> _WHAT IS REQUIRED_: Rewrite everything from the line containing "Task: Click UIAbilityD in Feature4.hap" down to the end of the records as a JSON list of strings, one per line and with blank lines omitted. Leave the pictures out of the answer.

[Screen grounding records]
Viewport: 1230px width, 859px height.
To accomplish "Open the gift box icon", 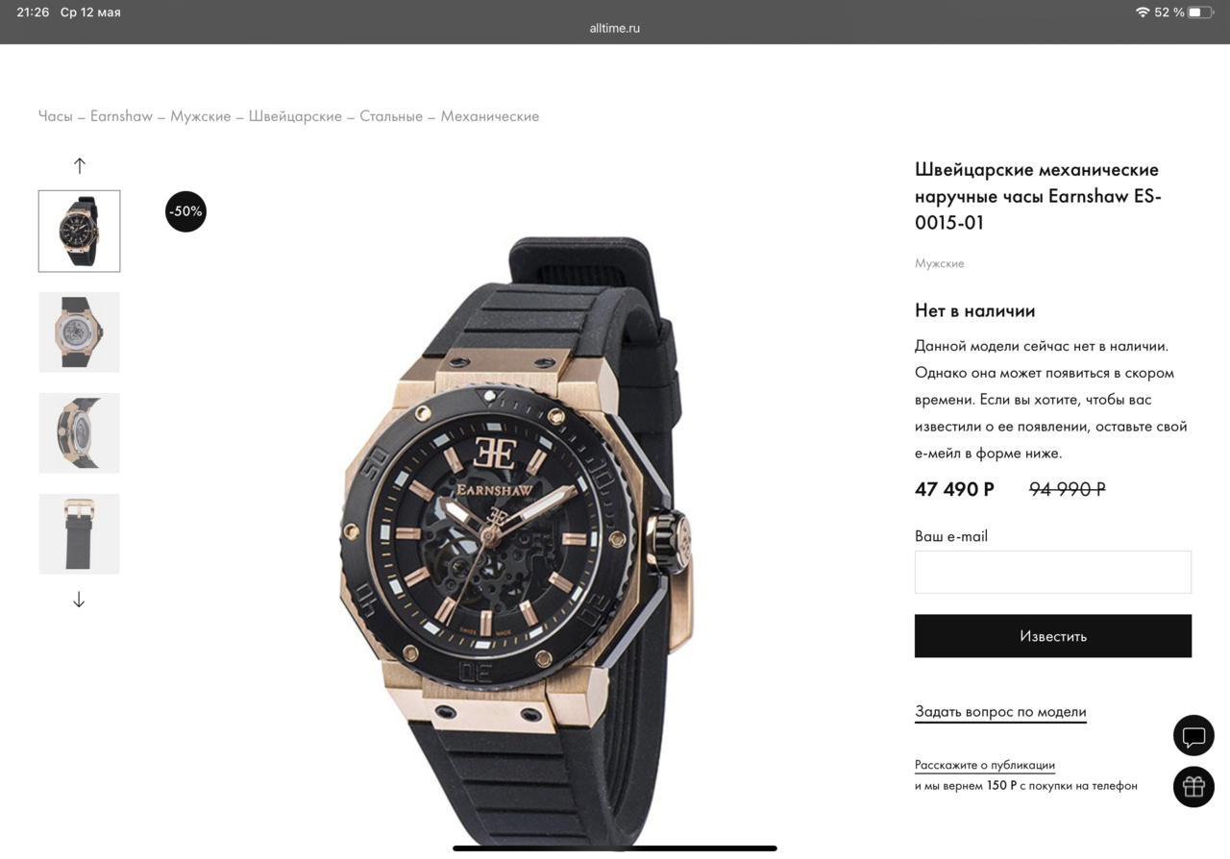I will (1193, 786).
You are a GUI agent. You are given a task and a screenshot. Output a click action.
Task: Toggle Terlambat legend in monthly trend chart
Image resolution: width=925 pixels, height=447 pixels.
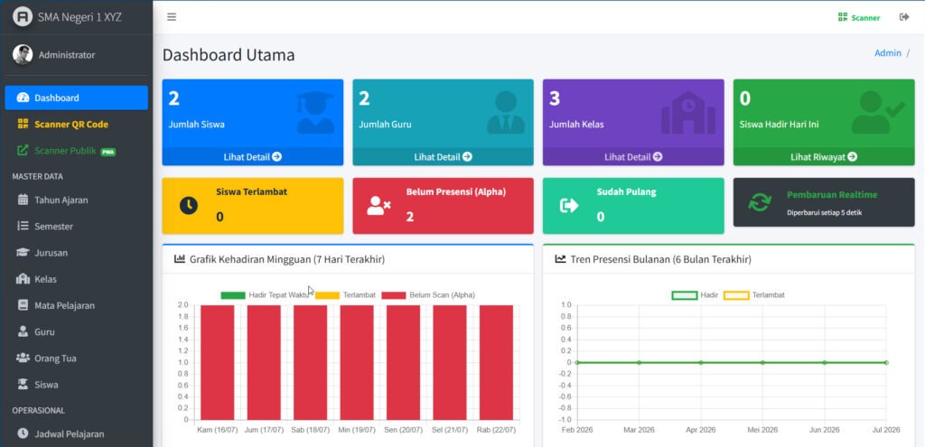pos(754,295)
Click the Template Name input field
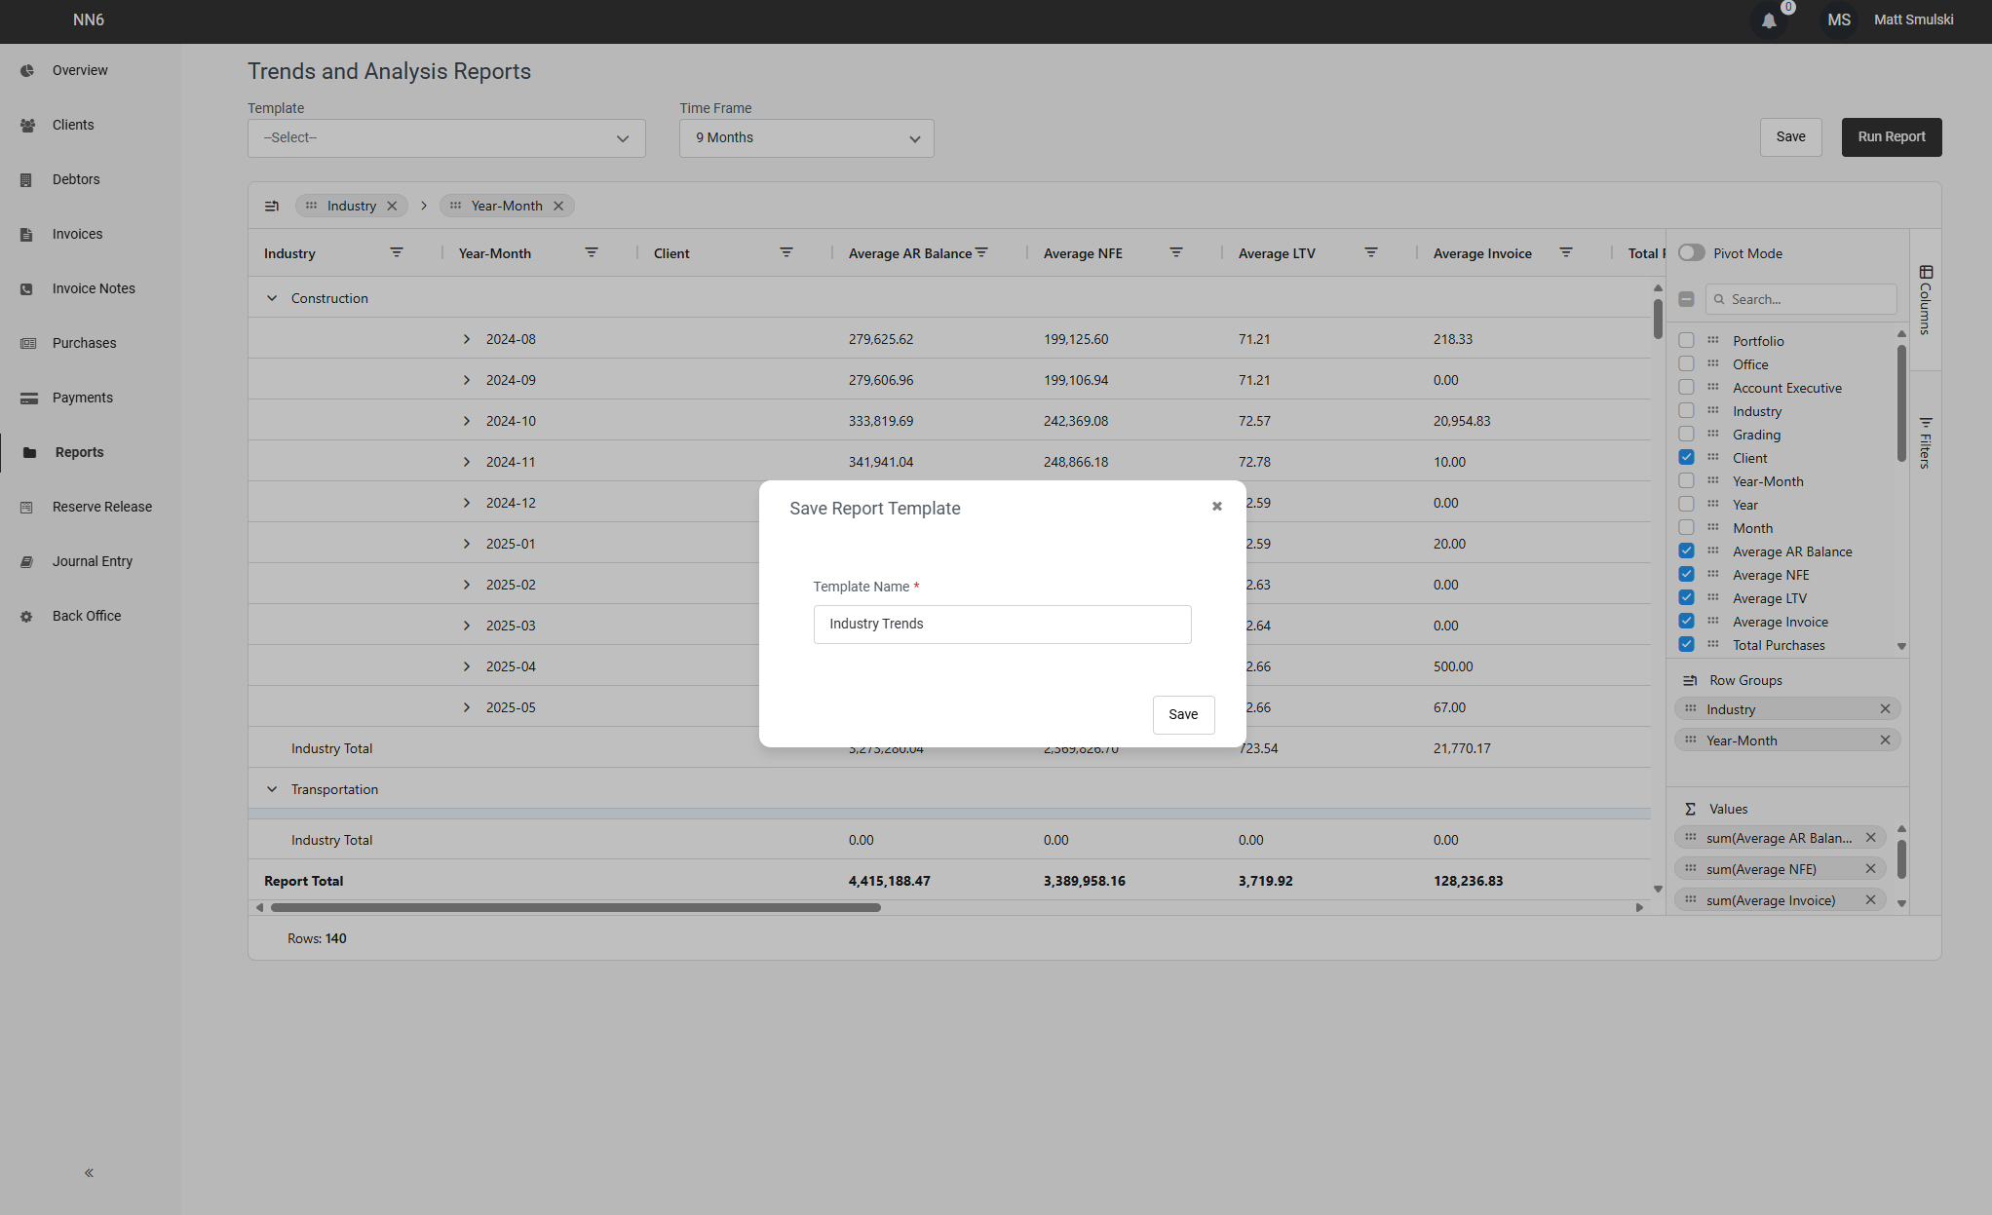Viewport: 1992px width, 1215px height. click(1002, 624)
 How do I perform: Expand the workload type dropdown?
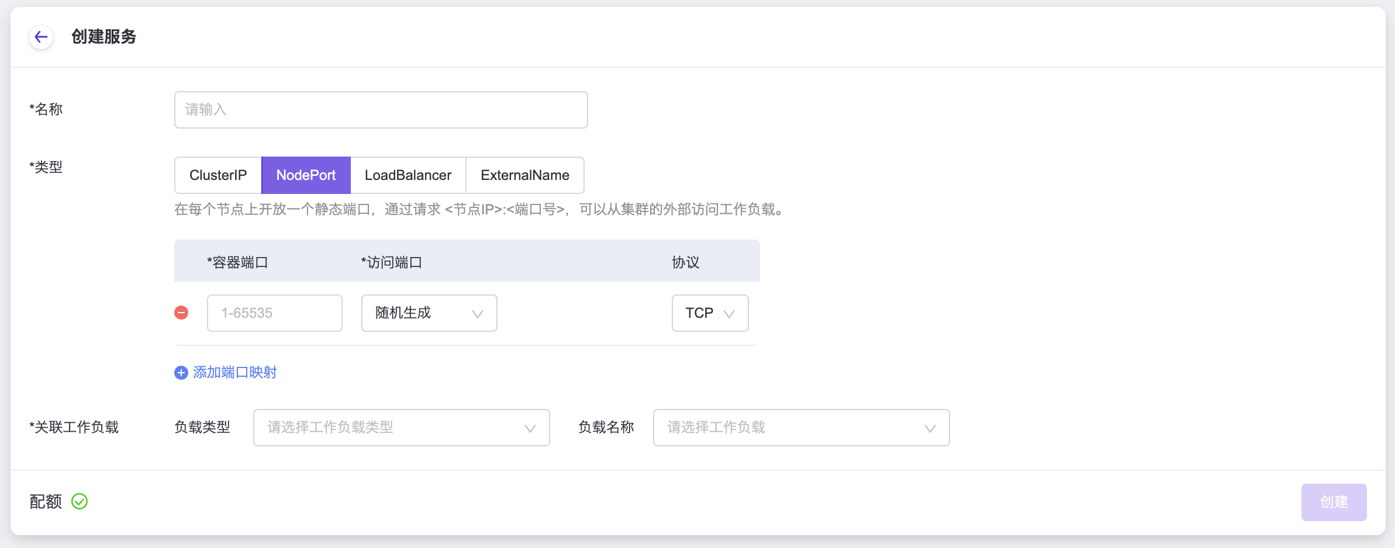coord(401,428)
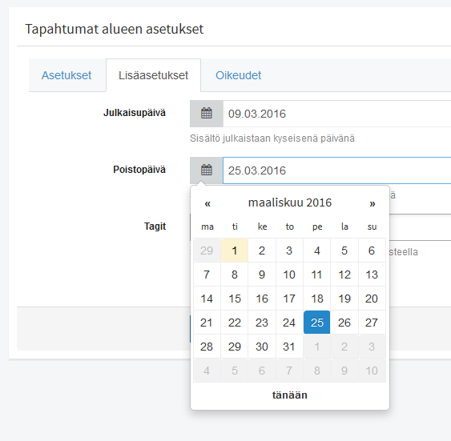Viewport: 451px width, 441px height.
Task: Go to previous month with « arrow
Action: [x=207, y=203]
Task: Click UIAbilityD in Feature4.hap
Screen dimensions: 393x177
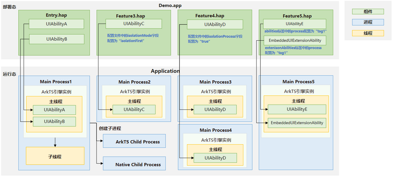Action: pyautogui.click(x=215, y=25)
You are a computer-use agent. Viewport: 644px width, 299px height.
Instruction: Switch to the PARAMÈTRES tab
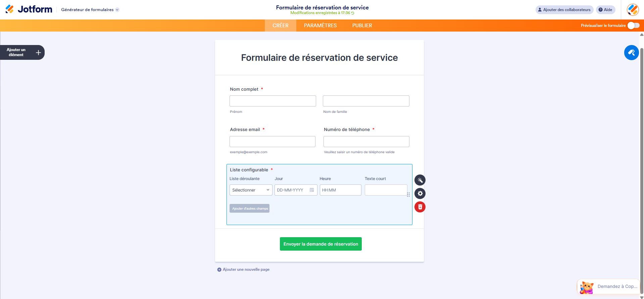tap(320, 25)
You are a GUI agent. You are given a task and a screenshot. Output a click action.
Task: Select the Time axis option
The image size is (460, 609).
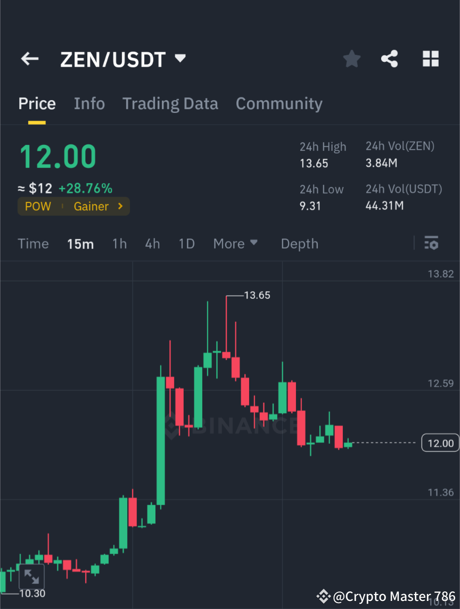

> _COMPLETED TASK_:
[
  "Task: Click UIAbilityD in Feature4.hap",
  "Screen dimensions: 393x177",
  "Action: pyautogui.click(x=215, y=25)",
  "You are a computer-use agent. Viewport: 644px width, 299px height.",
  "Instruction: Switch to the PARAMÈTRES tab",
  "tap(320, 25)",
  "You are a GUI agent. You are given a task and a screenshot. Output a click action.",
  "Task: Select the Time axis option",
  "The image size is (460, 609)."
]